Reproduce every one of the following records verbatim, line for line.

▶ _Data shown_:
-- begin --

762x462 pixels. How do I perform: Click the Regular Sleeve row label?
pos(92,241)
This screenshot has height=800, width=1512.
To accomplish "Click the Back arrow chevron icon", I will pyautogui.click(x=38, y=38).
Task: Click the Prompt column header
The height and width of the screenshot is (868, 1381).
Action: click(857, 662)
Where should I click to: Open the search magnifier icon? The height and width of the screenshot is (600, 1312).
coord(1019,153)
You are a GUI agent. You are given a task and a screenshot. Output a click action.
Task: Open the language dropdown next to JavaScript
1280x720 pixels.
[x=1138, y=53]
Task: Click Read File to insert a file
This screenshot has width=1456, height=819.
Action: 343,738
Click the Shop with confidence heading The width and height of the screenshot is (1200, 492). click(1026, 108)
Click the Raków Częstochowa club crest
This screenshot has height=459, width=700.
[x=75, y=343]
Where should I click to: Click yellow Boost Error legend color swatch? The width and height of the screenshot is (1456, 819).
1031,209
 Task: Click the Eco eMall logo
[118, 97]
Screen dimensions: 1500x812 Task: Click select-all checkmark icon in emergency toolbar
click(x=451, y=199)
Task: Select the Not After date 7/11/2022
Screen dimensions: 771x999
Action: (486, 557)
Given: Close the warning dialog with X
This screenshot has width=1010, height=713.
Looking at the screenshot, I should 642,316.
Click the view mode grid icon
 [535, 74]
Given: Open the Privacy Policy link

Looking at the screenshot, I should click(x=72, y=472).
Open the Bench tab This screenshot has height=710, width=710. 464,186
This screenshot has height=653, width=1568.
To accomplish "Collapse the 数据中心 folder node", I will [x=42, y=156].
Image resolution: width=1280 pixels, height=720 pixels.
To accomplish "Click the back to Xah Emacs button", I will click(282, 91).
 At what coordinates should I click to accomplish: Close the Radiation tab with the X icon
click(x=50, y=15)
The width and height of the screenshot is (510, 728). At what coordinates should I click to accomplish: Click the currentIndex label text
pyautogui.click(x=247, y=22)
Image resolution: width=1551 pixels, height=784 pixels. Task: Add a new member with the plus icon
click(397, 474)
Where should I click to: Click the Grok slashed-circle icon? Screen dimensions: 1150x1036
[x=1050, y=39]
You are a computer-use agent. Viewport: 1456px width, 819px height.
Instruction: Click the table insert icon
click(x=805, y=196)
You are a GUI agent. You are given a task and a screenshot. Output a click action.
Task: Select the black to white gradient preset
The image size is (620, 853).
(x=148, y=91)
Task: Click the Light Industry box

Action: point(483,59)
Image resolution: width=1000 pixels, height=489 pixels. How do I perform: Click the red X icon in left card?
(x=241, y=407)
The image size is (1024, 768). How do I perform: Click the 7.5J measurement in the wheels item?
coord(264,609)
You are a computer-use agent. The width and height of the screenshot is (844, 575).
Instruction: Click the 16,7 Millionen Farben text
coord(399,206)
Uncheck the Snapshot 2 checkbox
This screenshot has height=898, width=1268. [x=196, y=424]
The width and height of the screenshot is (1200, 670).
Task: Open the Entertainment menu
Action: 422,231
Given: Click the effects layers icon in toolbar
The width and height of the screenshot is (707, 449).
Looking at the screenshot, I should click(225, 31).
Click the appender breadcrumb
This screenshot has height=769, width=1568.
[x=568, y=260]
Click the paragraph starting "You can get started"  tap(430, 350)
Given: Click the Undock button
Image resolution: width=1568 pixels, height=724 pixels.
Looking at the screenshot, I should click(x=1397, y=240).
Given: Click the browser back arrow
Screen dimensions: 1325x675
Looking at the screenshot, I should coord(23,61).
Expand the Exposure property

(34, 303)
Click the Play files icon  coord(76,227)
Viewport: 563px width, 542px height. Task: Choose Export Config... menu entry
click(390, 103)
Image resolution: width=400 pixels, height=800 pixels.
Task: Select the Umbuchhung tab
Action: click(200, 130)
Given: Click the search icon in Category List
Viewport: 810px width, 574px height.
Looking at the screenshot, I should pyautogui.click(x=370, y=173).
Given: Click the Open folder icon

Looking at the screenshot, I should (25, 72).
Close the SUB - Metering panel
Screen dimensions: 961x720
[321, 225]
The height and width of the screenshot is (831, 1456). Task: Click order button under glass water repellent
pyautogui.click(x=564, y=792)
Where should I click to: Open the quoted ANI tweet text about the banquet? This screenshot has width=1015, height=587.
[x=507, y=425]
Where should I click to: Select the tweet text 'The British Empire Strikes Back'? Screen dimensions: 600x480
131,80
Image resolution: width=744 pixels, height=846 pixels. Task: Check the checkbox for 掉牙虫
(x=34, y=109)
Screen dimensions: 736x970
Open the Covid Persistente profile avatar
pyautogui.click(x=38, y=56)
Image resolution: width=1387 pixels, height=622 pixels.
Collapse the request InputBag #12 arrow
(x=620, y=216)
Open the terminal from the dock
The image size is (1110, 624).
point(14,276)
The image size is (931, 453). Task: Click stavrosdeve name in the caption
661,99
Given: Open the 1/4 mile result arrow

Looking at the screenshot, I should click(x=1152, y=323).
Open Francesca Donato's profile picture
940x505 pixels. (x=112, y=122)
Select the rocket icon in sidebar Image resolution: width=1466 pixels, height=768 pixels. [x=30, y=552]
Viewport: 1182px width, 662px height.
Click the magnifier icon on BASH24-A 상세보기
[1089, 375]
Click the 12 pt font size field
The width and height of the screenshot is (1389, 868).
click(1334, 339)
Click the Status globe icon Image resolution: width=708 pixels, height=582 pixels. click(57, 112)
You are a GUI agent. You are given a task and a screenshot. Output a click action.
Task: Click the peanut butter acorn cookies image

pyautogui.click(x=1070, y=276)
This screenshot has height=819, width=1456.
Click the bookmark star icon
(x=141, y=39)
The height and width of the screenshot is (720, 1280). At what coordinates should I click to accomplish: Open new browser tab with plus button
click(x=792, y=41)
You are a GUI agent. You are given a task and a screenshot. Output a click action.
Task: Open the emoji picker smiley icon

-- end --

▶ _Answer to the problem_:
762x462 pixels. How do I perform: Click the Regular Sleeve row label?
pos(92,241)
This screenshot has height=800, width=1512.
To accomplish "Click the Back arrow chevron icon", I will pyautogui.click(x=38, y=38).
Task: Click the Prompt column header
The height and width of the screenshot is (868, 1381).
Action: click(857, 662)
Where should I click to: Open the search magnifier icon? The height and width of the screenshot is (600, 1312).
coord(1019,153)
You are a GUI agent. You are given a task and a screenshot. Output a click action.
Task: Open the language dropdown next to JavaScript
1280x720 pixels.
[x=1138, y=53]
Task: Click Read File to insert a file
This screenshot has width=1456, height=819.
Action: 343,738
Click the Shop with confidence heading The width and height of the screenshot is (1200, 492). click(1026, 108)
Click the Raków Częstochowa club crest
This screenshot has height=459, width=700.
[x=75, y=343]
Where should I click to: Click yellow Boost Error legend color swatch? The width and height of the screenshot is (1456, 819).
1031,209
 Task: Click the Eco eMall logo
[118, 97]
Screen dimensions: 1500x812 Task: Click select-all checkmark icon in emergency toolbar
click(x=451, y=199)
Task: Select the Not After date 7/11/2022
Screen dimensions: 771x999
Action: (486, 557)
Given: Close the warning dialog with X
This screenshot has width=1010, height=713.
Looking at the screenshot, I should 642,316.
Click the view mode grid icon
 [535, 74]
Given: Open the Privacy Policy link

Looking at the screenshot, I should click(x=72, y=472).
Open the Bench tab This screenshot has height=710, width=710. 464,186
This screenshot has height=653, width=1568.
To accomplish "Collapse the 数据中心 folder node", I will [x=42, y=156].
Image resolution: width=1280 pixels, height=720 pixels.
To accomplish "Click the back to Xah Emacs button", I will click(282, 91).
 At what coordinates should I click to accomplish: Close the Radiation tab with the X icon
click(x=50, y=15)
The width and height of the screenshot is (510, 728). At what coordinates should I click to accomplish: Click the currentIndex label text
pyautogui.click(x=247, y=22)
Image resolution: width=1551 pixels, height=784 pixels. Task: Add a new member with the plus icon
click(397, 474)
Where should I click to: Click the Grok slashed-circle icon? Screen dimensions: 1150x1036
[x=1050, y=39]
You are a computer-use agent. Viewport: 1456px width, 819px height.
Instruction: Click the table insert icon
click(x=805, y=196)
You are a GUI agent. You are given a task and a screenshot. Output a click action.
Task: Select the black to white gradient preset
The image size is (620, 853).
(x=148, y=91)
Task: Click the Light Industry box

Action: point(483,59)
Image resolution: width=1000 pixels, height=489 pixels. How do I perform: Click the red X icon in left card?
(x=241, y=407)
The image size is (1024, 768). How do I perform: Click the 7.5J measurement in the wheels item?
coord(264,609)
You are a computer-use agent. The width and height of the screenshot is (844, 575).
Instruction: Click the 16,7 Millionen Farben text
coord(399,206)
Uncheck the Snapshot 2 checkbox
This screenshot has height=898, width=1268. [x=196, y=424]
The width and height of the screenshot is (1200, 670).
Task: Open the Entertainment menu
Action: 422,231
Given: Click the effects layers icon in toolbar
The width and height of the screenshot is (707, 449).
Looking at the screenshot, I should click(225, 31).
Click the appender breadcrumb
This screenshot has height=769, width=1568.
[x=568, y=260]
Click the paragraph starting "You can get started"  tap(430, 350)
Given: Click the Undock button
Image resolution: width=1568 pixels, height=724 pixels.
Looking at the screenshot, I should click(x=1397, y=240).
Given: Click the browser back arrow
Screen dimensions: 1325x675
Looking at the screenshot, I should coord(23,61).
Expand the Exposure property

(34, 303)
Click the Play files icon  coord(76,227)
Viewport: 563px width, 542px height. Task: Choose Export Config... menu entry
click(390, 103)
Image resolution: width=400 pixels, height=800 pixels.
Task: Select the Umbuchhung tab
Action: click(200, 130)
Given: Click the search icon in Category List
Viewport: 810px width, 574px height.
Looking at the screenshot, I should pyautogui.click(x=370, y=173).
Given: Click the Open folder icon

Looking at the screenshot, I should (25, 72).
Close the SUB - Metering panel
Screen dimensions: 961x720
[321, 225]
The height and width of the screenshot is (831, 1456). Task: Click order button under glass water repellent
pyautogui.click(x=564, y=792)
Where should I click to: Open the quoted ANI tweet text about the banquet? This screenshot has width=1015, height=587.
[x=507, y=425]
Where should I click to: Select the tweet text 'The British Empire Strikes Back'? Screen dimensions: 600x480
131,80
Image resolution: width=744 pixels, height=846 pixels. Task: Check the checkbox for 掉牙虫
(x=34, y=109)
Screen dimensions: 736x970
Open the Covid Persistente profile avatar
pyautogui.click(x=38, y=56)
Image resolution: width=1387 pixels, height=622 pixels.
Collapse the request InputBag #12 arrow
(x=620, y=216)
Open the terminal from the dock
The image size is (1110, 624).
point(14,276)
The image size is (931, 453). Task: Click stavrosdeve name in the caption
661,99
Given: Open the 1/4 mile result arrow

Looking at the screenshot, I should click(x=1152, y=323).
Open Francesca Donato's profile picture
940x505 pixels. (x=112, y=122)
Select the rocket icon in sidebar Image resolution: width=1466 pixels, height=768 pixels. [x=30, y=552]
Viewport: 1182px width, 662px height.
Click the magnifier icon on BASH24-A 상세보기
[1089, 375]
Click the 12 pt font size field
The width and height of the screenshot is (1389, 868).
click(1334, 339)
Click the Status globe icon Image resolution: width=708 pixels, height=582 pixels. click(57, 112)
You are a GUI agent. You are given a task and a screenshot. Output a click action.
Task: Click the peanut butter acorn cookies image

pyautogui.click(x=1070, y=276)
This screenshot has height=819, width=1456.
Click the bookmark star icon
(x=141, y=39)
The height and width of the screenshot is (720, 1280). At what coordinates should I click to accomplish: Open new browser tab with plus button
click(x=792, y=41)
You are a GUI agent. You are given a task and a screenshot. Output a click action.
Task: Open the emoji picker smiley icon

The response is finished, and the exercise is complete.